What you need to do → Your answer must be the lines of the entries below, exactly as written, from the first line through the line containing "Image resolution: width=1400 pixels, height=865".

Given entries →

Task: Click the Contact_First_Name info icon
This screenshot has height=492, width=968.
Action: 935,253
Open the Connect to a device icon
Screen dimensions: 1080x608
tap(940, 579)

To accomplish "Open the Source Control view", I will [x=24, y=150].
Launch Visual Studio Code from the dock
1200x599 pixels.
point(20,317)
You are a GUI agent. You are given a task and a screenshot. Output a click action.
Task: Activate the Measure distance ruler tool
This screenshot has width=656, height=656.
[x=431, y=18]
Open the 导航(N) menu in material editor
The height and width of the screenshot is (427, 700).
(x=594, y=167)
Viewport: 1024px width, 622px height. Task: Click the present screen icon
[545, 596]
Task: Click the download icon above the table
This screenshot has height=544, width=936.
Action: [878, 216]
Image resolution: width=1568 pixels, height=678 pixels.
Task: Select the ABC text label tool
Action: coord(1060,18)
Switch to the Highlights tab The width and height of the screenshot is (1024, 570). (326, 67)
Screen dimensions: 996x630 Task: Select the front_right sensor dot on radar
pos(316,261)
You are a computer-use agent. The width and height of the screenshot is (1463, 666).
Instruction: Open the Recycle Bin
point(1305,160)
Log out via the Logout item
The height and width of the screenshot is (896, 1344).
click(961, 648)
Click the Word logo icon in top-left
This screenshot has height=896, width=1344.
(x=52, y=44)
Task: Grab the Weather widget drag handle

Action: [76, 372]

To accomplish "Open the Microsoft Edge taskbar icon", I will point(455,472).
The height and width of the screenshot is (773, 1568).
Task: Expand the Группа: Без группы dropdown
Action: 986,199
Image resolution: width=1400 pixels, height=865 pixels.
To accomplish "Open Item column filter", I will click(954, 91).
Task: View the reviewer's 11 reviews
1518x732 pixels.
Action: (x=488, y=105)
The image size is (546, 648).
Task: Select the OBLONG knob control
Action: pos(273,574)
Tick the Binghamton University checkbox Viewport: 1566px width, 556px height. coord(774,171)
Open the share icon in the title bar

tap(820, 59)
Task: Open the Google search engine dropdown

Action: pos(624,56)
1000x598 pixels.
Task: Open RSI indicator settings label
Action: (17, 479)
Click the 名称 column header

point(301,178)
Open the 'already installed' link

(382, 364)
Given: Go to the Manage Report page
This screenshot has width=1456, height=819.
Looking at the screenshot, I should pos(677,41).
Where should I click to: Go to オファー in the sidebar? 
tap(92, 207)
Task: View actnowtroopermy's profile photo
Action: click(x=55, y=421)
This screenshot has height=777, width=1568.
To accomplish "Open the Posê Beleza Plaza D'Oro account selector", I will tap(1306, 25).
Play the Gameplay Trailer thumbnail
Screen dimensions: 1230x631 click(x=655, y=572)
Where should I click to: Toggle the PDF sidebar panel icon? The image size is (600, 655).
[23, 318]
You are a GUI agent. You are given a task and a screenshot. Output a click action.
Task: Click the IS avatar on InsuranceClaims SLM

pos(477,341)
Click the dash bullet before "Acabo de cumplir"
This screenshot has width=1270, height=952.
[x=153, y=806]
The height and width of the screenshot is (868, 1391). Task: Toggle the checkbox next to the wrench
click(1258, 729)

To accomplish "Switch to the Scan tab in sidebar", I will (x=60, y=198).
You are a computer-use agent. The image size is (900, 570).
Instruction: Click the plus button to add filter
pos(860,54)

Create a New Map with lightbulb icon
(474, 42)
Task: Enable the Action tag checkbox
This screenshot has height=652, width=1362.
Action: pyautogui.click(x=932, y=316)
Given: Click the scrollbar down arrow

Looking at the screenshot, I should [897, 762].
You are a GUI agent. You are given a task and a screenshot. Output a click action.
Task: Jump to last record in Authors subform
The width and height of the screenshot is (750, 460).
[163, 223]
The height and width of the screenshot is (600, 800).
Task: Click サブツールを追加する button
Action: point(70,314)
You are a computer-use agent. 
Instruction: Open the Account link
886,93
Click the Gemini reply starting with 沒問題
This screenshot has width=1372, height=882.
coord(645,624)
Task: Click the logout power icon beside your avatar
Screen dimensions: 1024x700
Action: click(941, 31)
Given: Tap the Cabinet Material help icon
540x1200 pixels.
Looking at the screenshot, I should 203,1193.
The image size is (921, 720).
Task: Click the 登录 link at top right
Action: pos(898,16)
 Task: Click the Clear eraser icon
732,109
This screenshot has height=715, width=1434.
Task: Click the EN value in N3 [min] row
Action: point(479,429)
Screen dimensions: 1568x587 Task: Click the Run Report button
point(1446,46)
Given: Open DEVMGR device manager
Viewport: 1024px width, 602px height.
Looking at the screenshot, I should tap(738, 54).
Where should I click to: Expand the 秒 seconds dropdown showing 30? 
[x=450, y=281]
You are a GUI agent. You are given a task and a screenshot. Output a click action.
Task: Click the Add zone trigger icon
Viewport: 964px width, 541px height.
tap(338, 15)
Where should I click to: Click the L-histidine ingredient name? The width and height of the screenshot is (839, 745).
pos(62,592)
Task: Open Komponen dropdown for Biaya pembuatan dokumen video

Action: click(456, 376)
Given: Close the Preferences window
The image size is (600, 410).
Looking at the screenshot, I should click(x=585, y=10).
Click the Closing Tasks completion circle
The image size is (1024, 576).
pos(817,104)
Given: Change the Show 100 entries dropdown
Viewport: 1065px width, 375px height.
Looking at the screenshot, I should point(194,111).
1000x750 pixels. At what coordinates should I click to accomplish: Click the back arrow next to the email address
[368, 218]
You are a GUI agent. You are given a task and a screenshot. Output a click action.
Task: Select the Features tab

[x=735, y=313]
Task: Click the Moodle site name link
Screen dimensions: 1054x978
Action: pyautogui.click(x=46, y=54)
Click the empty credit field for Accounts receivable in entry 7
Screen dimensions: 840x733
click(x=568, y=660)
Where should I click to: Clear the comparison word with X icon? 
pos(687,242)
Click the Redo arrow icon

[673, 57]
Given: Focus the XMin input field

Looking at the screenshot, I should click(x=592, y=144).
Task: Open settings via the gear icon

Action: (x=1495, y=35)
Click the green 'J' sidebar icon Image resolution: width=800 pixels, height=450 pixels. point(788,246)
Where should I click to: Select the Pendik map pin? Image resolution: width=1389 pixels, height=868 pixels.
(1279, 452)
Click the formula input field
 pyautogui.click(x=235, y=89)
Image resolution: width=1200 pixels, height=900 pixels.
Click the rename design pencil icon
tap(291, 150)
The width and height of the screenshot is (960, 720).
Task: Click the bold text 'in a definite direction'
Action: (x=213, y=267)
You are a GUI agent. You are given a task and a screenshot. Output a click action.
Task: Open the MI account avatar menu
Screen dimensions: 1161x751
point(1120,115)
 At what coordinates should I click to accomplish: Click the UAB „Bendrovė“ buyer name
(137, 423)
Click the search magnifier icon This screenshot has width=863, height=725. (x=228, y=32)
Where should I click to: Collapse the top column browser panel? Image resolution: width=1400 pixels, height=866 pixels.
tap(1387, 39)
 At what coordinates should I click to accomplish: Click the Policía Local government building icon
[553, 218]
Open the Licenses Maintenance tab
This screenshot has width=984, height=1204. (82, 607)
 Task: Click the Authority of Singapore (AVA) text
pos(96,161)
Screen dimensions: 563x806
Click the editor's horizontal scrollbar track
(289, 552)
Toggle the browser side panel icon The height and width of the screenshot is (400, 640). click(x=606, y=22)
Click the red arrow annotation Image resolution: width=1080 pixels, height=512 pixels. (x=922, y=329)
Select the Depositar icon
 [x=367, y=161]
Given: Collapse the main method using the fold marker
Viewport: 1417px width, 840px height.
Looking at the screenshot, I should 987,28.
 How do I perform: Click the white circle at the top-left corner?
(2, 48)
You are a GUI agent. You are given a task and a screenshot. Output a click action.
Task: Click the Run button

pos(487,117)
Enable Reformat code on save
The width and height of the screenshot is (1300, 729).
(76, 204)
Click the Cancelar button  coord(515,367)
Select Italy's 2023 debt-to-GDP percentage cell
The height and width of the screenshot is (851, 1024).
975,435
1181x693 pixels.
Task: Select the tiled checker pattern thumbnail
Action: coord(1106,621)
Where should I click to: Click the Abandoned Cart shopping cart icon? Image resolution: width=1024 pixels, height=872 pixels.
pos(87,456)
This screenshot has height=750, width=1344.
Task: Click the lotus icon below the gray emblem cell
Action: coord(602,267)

Your response →
Task: Click the Contact_First_Name info icon
This screenshot has height=492, width=968.
Action: 935,253
Open the Connect to a device icon
Screen dimensions: 1080x608
tap(940, 579)

To accomplish "Open the Source Control view", I will [x=24, y=150].
Launch Visual Studio Code from the dock
1200x599 pixels.
point(20,317)
You are a GUI agent. You are given a task and a screenshot. Output a click action.
Task: Activate the Measure distance ruler tool
This screenshot has width=656, height=656.
[x=431, y=18]
Open the 导航(N) menu in material editor
The height and width of the screenshot is (427, 700).
(x=594, y=167)
Viewport: 1024px width, 622px height. Task: Click the present screen icon
[545, 596]
Task: Click the download icon above the table
This screenshot has height=544, width=936.
Action: [878, 216]
Image resolution: width=1568 pixels, height=678 pixels.
Task: Select the ABC text label tool
Action: coord(1060,18)
Switch to the Highlights tab The width and height of the screenshot is (1024, 570). (326, 67)
Screen dimensions: 996x630 Task: Select the front_right sensor dot on radar
pos(316,261)
You are a computer-use agent. The width and height of the screenshot is (1463, 666).
Instruction: Open the Recycle Bin
point(1305,160)
Log out via the Logout item
The height and width of the screenshot is (896, 1344).
click(961, 648)
Click the Word logo icon in top-left
This screenshot has height=896, width=1344.
(x=52, y=44)
Task: Grab the Weather widget drag handle

Action: [76, 372]

To accomplish "Open the Microsoft Edge taskbar icon", I will point(455,472).
The height and width of the screenshot is (773, 1568).
Task: Expand the Группа: Без группы dropdown
Action: 986,199
Image resolution: width=1400 pixels, height=865 pixels.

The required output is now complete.